Objective:
Edit the entries starting at the line containing "This screenshot has height=1159, width=2576." and ending at the line containing "Looking at the" so that "Search input field" becomes "Search text box", leaving everything else unchanged. Reproduce only those lines and omit the pictures.

Source data:

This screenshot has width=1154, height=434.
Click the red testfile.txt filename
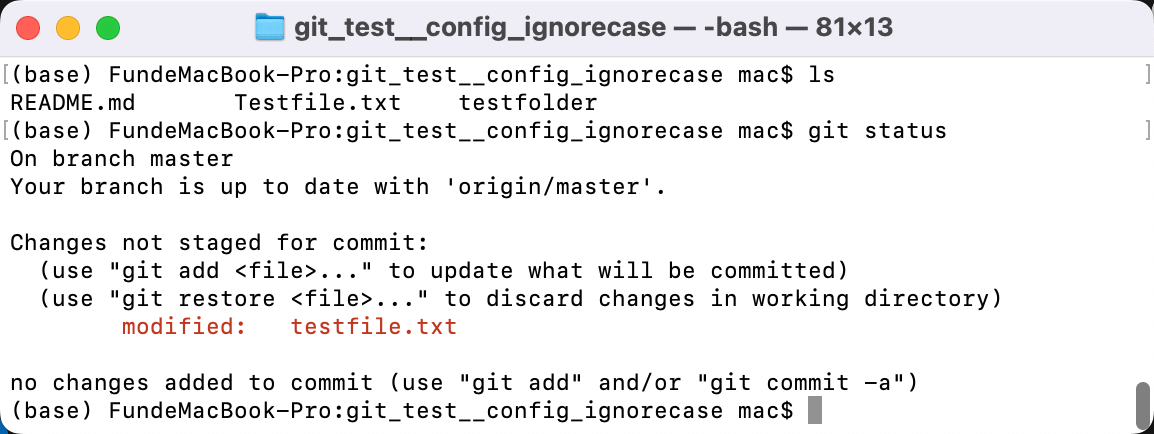374,327
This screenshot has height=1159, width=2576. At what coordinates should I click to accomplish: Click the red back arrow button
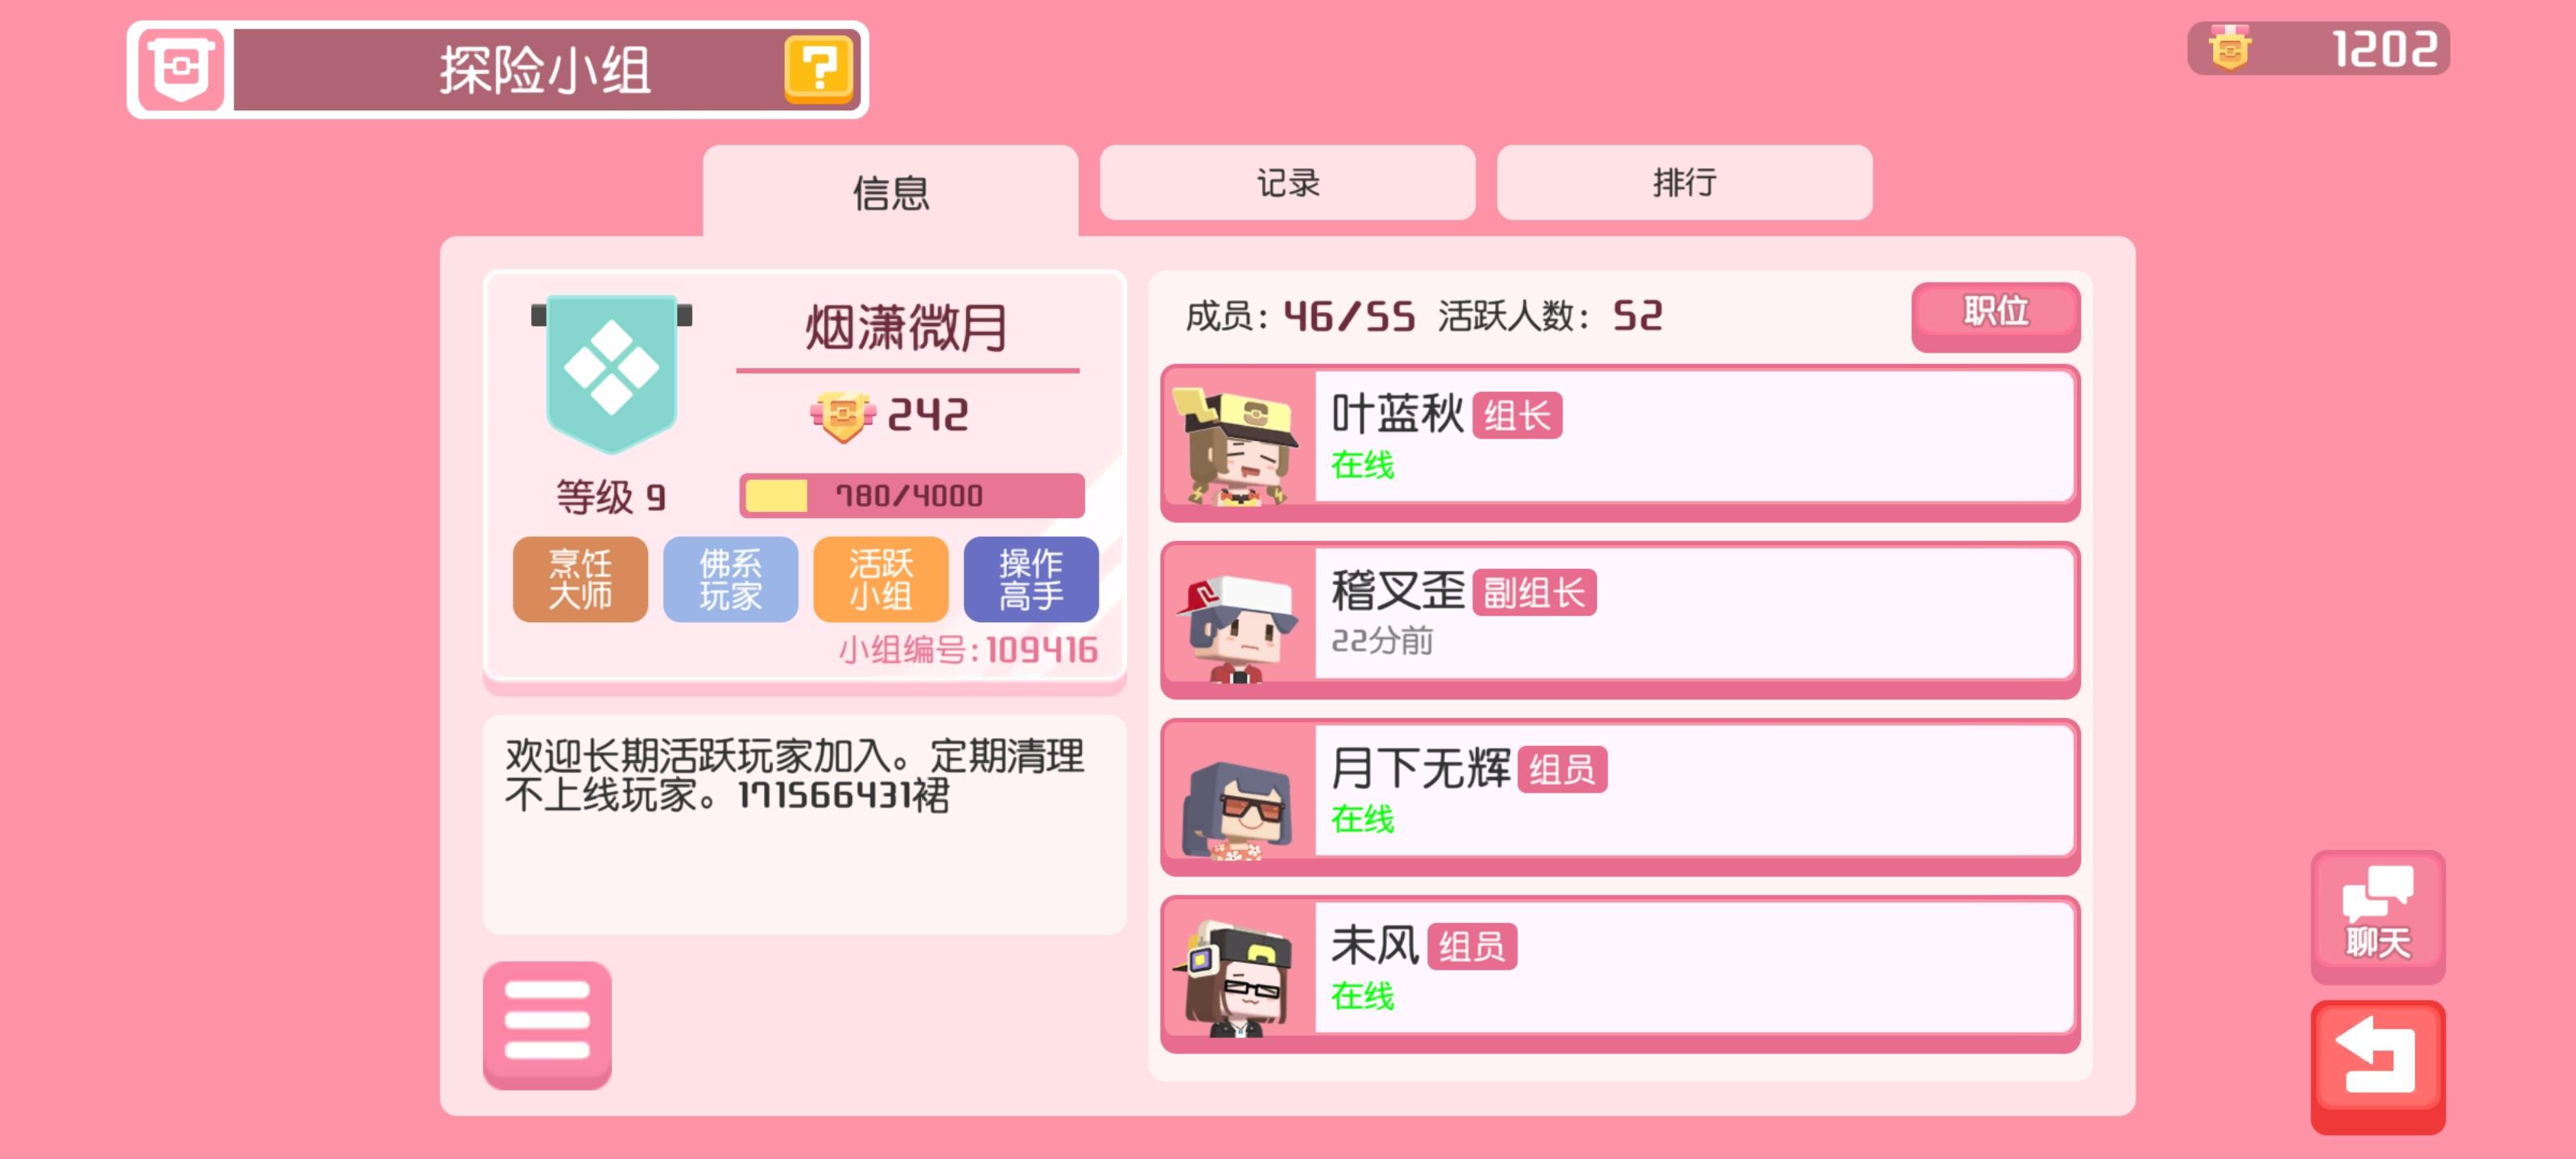(x=2377, y=1066)
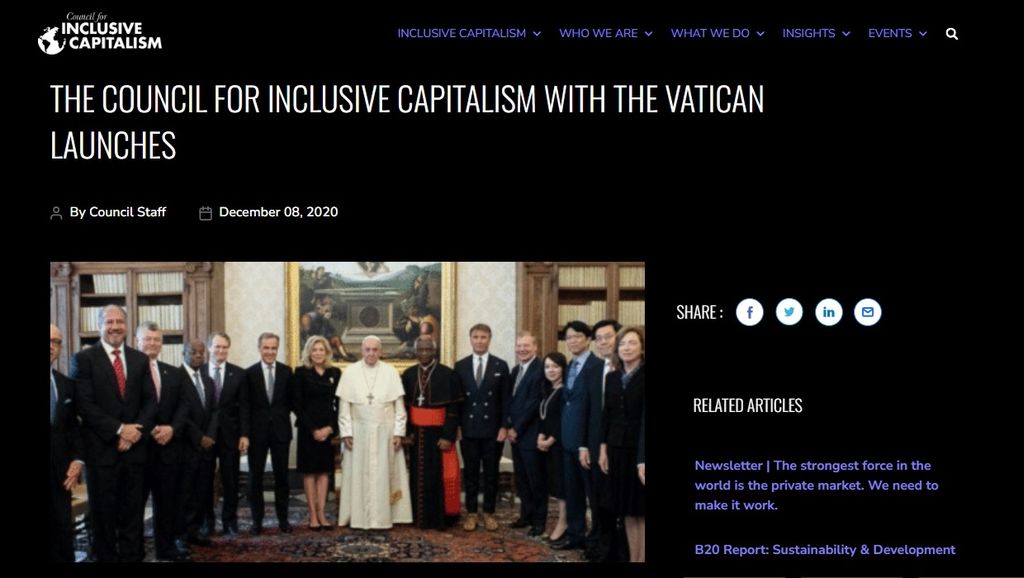The image size is (1024, 578).
Task: Open the Who We Are menu
Action: tap(598, 33)
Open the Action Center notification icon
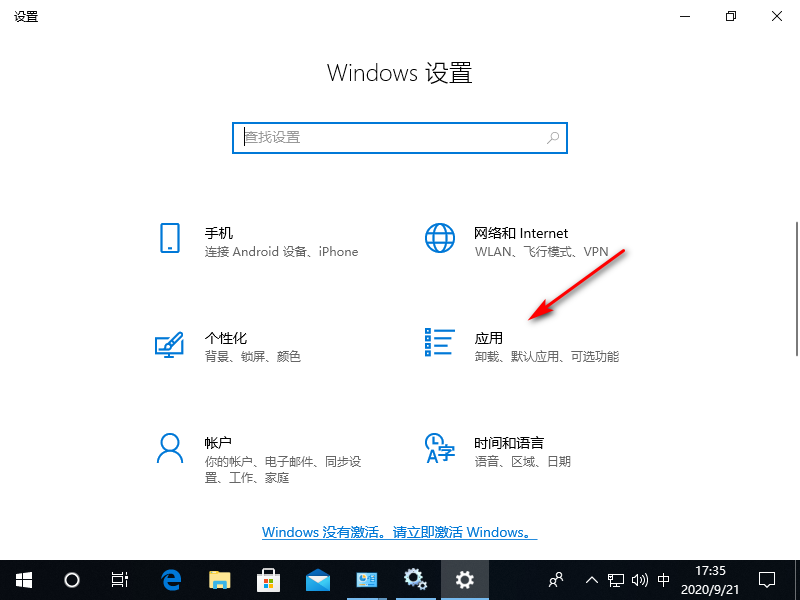800x600 pixels. coord(767,580)
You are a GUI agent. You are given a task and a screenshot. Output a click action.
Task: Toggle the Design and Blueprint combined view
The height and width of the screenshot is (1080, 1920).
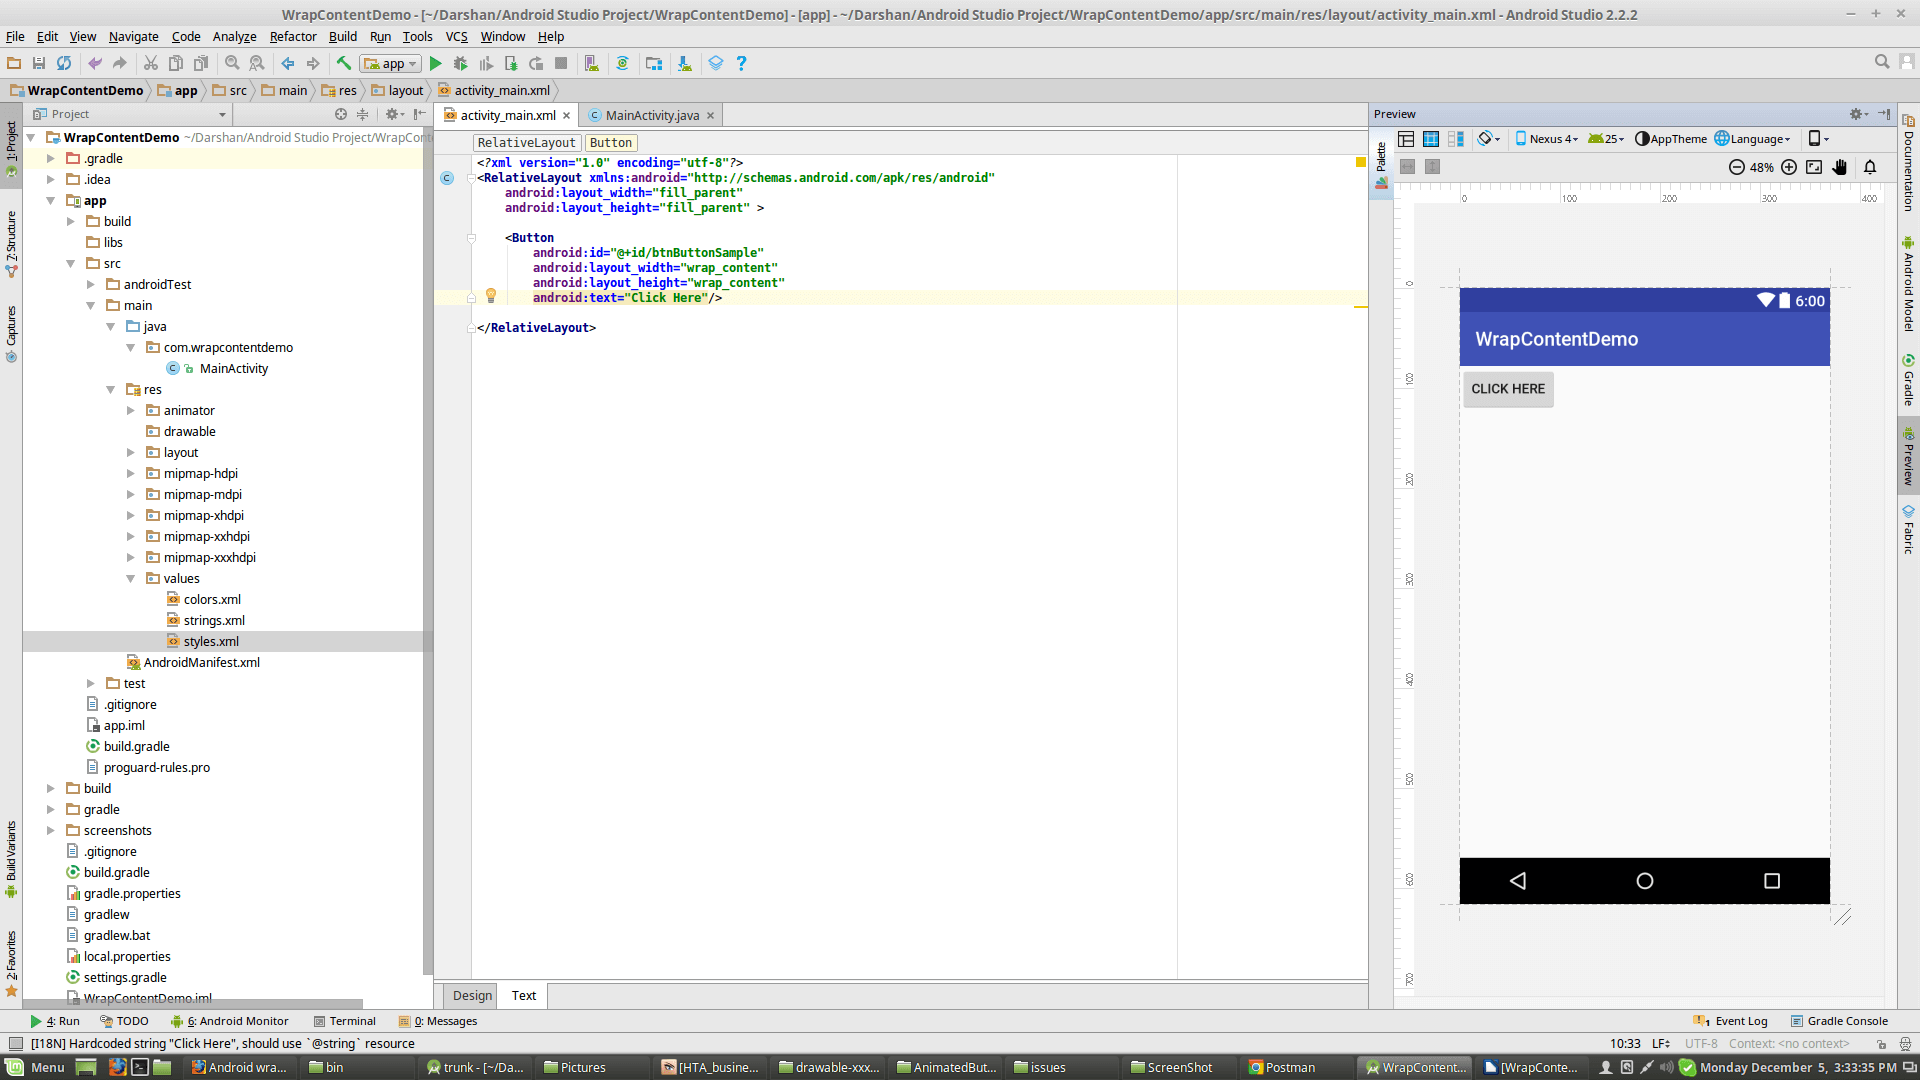tap(1456, 139)
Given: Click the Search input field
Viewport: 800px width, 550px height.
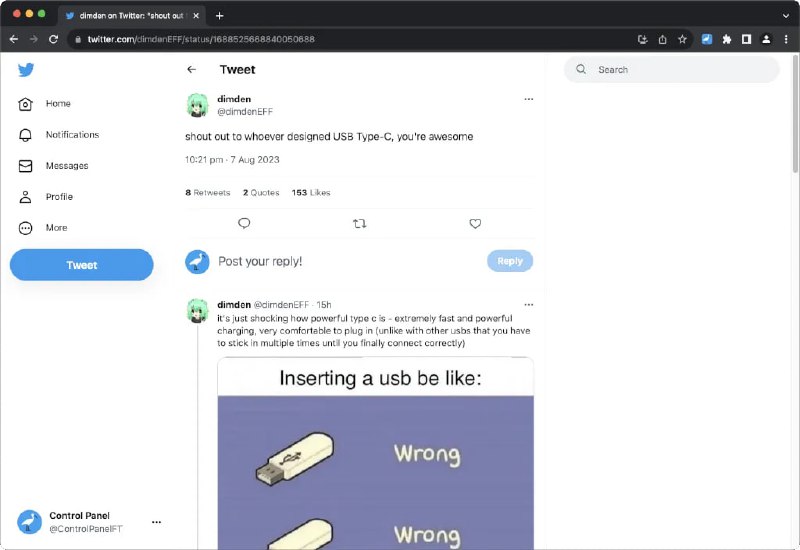Looking at the screenshot, I should [680, 70].
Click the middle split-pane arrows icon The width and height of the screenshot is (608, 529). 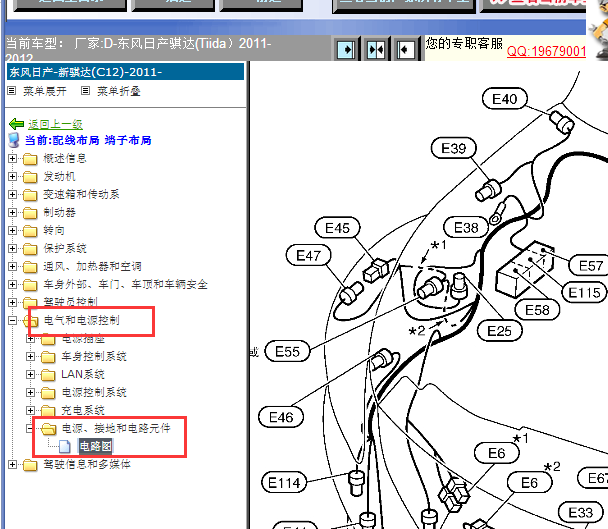(x=376, y=49)
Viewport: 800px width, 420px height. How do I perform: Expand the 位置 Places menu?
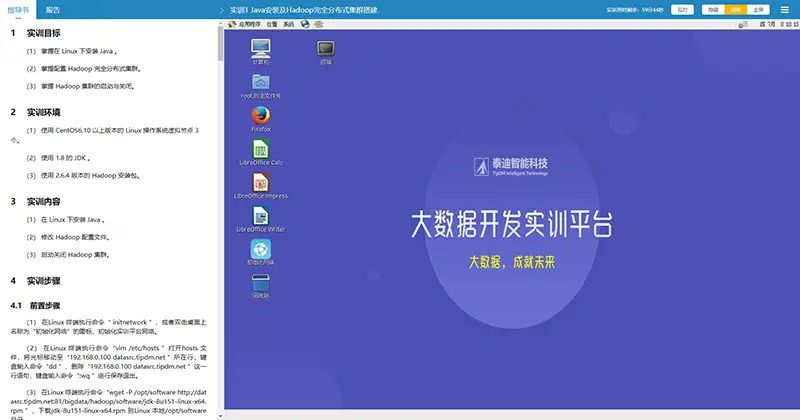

Worked answer:
This screenshot has height=1159, width=2576. At what coordinates should I click to accomplish: Click the red back arrow button
(x=2377, y=1066)
The image size is (1024, 578).
Task: Open the Who We Are menu
Action: tap(598, 33)
Open the Action Center notification icon
800x600 pixels. coord(767,580)
You are a GUI agent. You are given a task and a screenshot. Output a click action.
Task: Toggle the Design and Blueprint combined view
The height and width of the screenshot is (1080, 1920).
tap(1456, 139)
Given: Click the Search text box
Viewport: 800px width, 550px height.
Looking at the screenshot, I should [680, 70].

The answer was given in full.